[Work instructions]: Transcribe every record exactly.

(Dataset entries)
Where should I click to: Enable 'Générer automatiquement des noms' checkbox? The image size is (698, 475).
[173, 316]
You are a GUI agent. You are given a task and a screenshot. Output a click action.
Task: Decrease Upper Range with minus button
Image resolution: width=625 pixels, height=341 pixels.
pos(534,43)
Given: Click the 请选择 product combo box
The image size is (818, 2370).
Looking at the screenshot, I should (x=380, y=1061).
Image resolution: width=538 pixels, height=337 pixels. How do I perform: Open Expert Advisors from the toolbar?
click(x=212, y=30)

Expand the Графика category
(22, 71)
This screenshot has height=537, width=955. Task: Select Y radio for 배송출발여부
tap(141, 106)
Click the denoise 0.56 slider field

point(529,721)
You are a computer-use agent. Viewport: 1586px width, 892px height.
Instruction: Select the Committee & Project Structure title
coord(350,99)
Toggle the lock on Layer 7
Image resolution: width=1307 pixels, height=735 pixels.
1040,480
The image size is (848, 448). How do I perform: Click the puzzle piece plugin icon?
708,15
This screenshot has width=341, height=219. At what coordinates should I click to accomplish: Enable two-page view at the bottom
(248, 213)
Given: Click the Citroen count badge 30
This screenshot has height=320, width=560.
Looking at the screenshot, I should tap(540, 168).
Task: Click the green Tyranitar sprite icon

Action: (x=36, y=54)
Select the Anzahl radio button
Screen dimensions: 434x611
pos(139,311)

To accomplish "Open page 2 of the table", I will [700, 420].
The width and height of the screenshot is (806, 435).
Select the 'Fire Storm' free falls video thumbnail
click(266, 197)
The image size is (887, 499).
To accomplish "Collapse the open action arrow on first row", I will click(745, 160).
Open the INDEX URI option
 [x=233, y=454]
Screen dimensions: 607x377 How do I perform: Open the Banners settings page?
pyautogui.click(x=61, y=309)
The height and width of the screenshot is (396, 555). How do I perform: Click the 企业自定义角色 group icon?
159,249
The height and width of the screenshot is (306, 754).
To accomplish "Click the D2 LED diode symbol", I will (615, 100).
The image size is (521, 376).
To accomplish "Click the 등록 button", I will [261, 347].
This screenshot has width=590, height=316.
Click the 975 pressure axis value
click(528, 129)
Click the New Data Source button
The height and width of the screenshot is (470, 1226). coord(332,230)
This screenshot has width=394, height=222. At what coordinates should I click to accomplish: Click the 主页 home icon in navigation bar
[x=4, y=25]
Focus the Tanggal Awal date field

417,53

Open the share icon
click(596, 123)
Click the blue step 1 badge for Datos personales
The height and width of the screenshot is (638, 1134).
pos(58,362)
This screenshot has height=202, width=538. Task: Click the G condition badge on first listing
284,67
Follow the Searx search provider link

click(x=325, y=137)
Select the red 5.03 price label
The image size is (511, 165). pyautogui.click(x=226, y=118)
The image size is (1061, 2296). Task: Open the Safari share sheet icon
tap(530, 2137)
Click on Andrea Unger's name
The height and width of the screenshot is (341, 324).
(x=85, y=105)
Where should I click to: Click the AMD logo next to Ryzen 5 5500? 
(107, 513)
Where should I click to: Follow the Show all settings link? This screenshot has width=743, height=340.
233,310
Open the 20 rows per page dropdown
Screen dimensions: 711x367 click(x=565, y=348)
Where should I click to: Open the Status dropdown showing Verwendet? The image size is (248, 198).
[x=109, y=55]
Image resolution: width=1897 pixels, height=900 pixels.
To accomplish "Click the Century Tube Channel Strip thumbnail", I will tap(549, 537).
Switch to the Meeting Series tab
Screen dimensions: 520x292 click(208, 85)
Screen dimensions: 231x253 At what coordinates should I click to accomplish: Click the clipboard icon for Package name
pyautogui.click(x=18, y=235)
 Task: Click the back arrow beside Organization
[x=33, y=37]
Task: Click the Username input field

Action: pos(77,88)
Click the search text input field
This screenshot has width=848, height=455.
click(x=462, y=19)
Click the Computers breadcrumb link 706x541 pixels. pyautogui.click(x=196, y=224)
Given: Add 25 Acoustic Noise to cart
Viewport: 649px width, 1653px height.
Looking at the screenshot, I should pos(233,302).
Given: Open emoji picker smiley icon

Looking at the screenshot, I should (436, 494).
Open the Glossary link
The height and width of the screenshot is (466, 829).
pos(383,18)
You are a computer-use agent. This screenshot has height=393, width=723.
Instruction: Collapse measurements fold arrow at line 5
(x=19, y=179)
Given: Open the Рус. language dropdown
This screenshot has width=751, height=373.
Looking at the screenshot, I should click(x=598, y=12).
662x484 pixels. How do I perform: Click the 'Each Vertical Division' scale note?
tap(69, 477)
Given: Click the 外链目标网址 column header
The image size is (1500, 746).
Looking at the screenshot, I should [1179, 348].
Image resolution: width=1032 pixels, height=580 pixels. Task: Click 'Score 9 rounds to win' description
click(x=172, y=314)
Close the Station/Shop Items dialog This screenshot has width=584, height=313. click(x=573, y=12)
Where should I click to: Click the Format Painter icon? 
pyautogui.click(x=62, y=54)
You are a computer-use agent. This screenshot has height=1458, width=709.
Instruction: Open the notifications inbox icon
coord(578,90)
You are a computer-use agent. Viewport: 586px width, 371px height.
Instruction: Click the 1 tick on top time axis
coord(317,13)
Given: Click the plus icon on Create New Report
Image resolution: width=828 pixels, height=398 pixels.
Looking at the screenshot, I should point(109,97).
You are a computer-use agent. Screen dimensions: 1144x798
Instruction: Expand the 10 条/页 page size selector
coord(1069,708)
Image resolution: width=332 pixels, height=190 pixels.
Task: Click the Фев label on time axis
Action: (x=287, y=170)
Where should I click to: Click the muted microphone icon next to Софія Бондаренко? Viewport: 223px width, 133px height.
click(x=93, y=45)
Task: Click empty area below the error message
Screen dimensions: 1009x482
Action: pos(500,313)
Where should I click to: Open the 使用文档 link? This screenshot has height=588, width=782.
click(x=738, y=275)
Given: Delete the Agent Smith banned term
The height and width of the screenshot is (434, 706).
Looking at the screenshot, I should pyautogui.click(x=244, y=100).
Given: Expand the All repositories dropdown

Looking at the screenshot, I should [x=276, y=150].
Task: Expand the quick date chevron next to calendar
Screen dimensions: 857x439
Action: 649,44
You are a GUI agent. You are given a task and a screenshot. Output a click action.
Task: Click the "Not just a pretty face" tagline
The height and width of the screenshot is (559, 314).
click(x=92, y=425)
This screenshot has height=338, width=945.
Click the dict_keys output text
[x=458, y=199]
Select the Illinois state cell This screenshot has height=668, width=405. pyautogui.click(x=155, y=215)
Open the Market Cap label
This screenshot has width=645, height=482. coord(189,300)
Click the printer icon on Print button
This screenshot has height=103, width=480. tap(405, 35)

[Problem solution]:
Where should I click to: Enable 'Générer automatiquement des noms' checkbox? The image size is (698, 475).
[173, 316]
You are a GUI agent. You are given a task and a screenshot. Output a click action.
Task: Decrease Upper Range with minus button
Image resolution: width=625 pixels, height=341 pixels.
pos(534,43)
Given: Click the 请选择 product combo box
The image size is (818, 2370).
Looking at the screenshot, I should (x=380, y=1061).
Image resolution: width=538 pixels, height=337 pixels. How do I perform: Open Expert Advisors from the toolbar?
click(x=212, y=30)

Expand the Графика category
(22, 71)
This screenshot has height=537, width=955. Task: Select Y radio for 배송출발여부
tap(141, 106)
Click the denoise 0.56 slider field

point(529,721)
You are a computer-use agent. Viewport: 1586px width, 892px height.
Instruction: Select the Committee & Project Structure title
coord(350,99)
Toggle the lock on Layer 7
Image resolution: width=1307 pixels, height=735 pixels.
1040,480
The image size is (848, 448). How do I perform: Click the puzzle piece plugin icon?
708,15
This screenshot has width=341, height=219. At what coordinates should I click to accomplish: Enable two-page view at the bottom
(248, 213)
Given: Click the Citroen count badge 30
This screenshot has height=320, width=560.
Looking at the screenshot, I should tap(540, 168).
Task: Click the green Tyranitar sprite icon

Action: (x=36, y=54)
Select the Anzahl radio button
Screen dimensions: 434x611
pos(139,311)

To accomplish "Open page 2 of the table", I will [700, 420].
The width and height of the screenshot is (806, 435).
Select the 'Fire Storm' free falls video thumbnail
click(266, 197)
The image size is (887, 499).
To accomplish "Collapse the open action arrow on first row", I will click(745, 160).
Open the INDEX URI option
 [x=233, y=454]
Screen dimensions: 607x377 How do I perform: Open the Banners settings page?
pyautogui.click(x=61, y=309)
The height and width of the screenshot is (396, 555). How do I perform: Click the 企业自定义角色 group icon?
159,249
The height and width of the screenshot is (306, 754).
To accomplish "Click the D2 LED diode symbol", I will (615, 100).
The image size is (521, 376).
To accomplish "Click the 등록 button", I will [261, 347].
This screenshot has width=590, height=316.
Click the 975 pressure axis value
click(528, 129)
Click the New Data Source button
The height and width of the screenshot is (470, 1226). coord(332,230)
This screenshot has width=394, height=222. At what coordinates should I click to accomplish: Click the 主页 home icon in navigation bar
[x=4, y=25]
Focus the Tanggal Awal date field

417,53

Open the share icon
click(596, 123)
Click the blue step 1 badge for Datos personales
The height and width of the screenshot is (638, 1134).
pos(58,362)
This screenshot has height=202, width=538. Task: Click the G condition badge on first listing
284,67
Follow the Searx search provider link

click(x=325, y=137)
Select the red 5.03 price label
The image size is (511, 165). pyautogui.click(x=226, y=118)
The image size is (1061, 2296). Task: Open the Safari share sheet icon
tap(530, 2137)
Click on Andrea Unger's name
The height and width of the screenshot is (341, 324).
(x=85, y=105)
Where should I click to: Click the AMD logo next to Ryzen 5 5500? 
(107, 513)
Where should I click to: Follow the Show all settings link? This screenshot has width=743, height=340.
233,310
Open the 20 rows per page dropdown
Screen dimensions: 711x367 click(x=565, y=348)
Where should I click to: Open the Status dropdown showing Verwendet? The image size is (248, 198).
[x=109, y=55]
Image resolution: width=1897 pixels, height=900 pixels.
To accomplish "Click the Century Tube Channel Strip thumbnail", I will tap(549, 537).
Switch to the Meeting Series tab
Screen dimensions: 520x292 click(208, 85)
Screen dimensions: 231x253 At what coordinates should I click to accomplish: Click the clipboard icon for Package name
pyautogui.click(x=18, y=235)
 Task: Click the back arrow beside Organization
[x=33, y=37]
Task: Click the Username input field

Action: pos(77,88)
Click the search text input field
This screenshot has width=848, height=455.
click(x=462, y=19)
Click the Computers breadcrumb link 706x541 pixels. pyautogui.click(x=196, y=224)
Given: Add 25 Acoustic Noise to cart
Viewport: 649px width, 1653px height.
Looking at the screenshot, I should pos(233,302).
Given: Open emoji picker smiley icon

Looking at the screenshot, I should (436, 494).
Open the Glossary link
The height and width of the screenshot is (466, 829).
pos(383,18)
You are a computer-use agent. This screenshot has height=393, width=723.
Instruction: Collapse measurements fold arrow at line 5
(x=19, y=179)
Given: Open the Рус. language dropdown
This screenshot has width=751, height=373.
Looking at the screenshot, I should click(x=598, y=12).
662x484 pixels. How do I perform: Click the 'Each Vertical Division' scale note?
tap(69, 477)
Given: Click the 外链目标网址 column header
The image size is (1500, 746).
Looking at the screenshot, I should [1179, 348].
Image resolution: width=1032 pixels, height=580 pixels. Task: Click 'Score 9 rounds to win' description
click(x=172, y=314)
Close the Station/Shop Items dialog This screenshot has width=584, height=313. click(x=573, y=12)
Where should I click to: Click the Format Painter icon? 
pyautogui.click(x=62, y=54)
You are a computer-use agent. This screenshot has height=1458, width=709.
Instruction: Open the notifications inbox icon
coord(578,90)
You are a computer-use agent. Viewport: 586px width, 371px height.
Instruction: Click the 1 tick on top time axis
coord(317,13)
Given: Click the plus icon on Create New Report
Image resolution: width=828 pixels, height=398 pixels.
Looking at the screenshot, I should point(109,97).
You are a computer-use agent. Screen dimensions: 1144x798
Instruction: Expand the 10 条/页 page size selector
coord(1069,708)
Image resolution: width=332 pixels, height=190 pixels.
Task: Click the Фев label on time axis
Action: (x=287, y=170)
Where should I click to: Click the muted microphone icon next to Софія Бондаренко? Viewport: 223px width, 133px height.
click(x=93, y=45)
Task: Click empty area below the error message
Screen dimensions: 1009x482
Action: pos(500,313)
Where should I click to: Open the 使用文档 link? This screenshot has height=588, width=782.
click(x=738, y=275)
Given: Delete the Agent Smith banned term
The height and width of the screenshot is (434, 706).
Looking at the screenshot, I should pyautogui.click(x=244, y=100).
Given: Expand the All repositories dropdown

Looking at the screenshot, I should [x=276, y=150].
Task: Expand the quick date chevron next to calendar
Screen dimensions: 857x439
Action: 649,44
You are a GUI agent. You are given a task and a screenshot. Output a click action.
Task: Click the "Not just a pretty face" tagline
The height and width of the screenshot is (559, 314).
click(x=92, y=425)
This screenshot has height=338, width=945.
Click the dict_keys output text
[x=458, y=199]
Select the Illinois state cell This screenshot has height=668, width=405. pyautogui.click(x=155, y=215)
Open the Market Cap label
This screenshot has width=645, height=482. coord(189,300)
Click the printer icon on Print button
This screenshot has height=103, width=480. tap(405, 35)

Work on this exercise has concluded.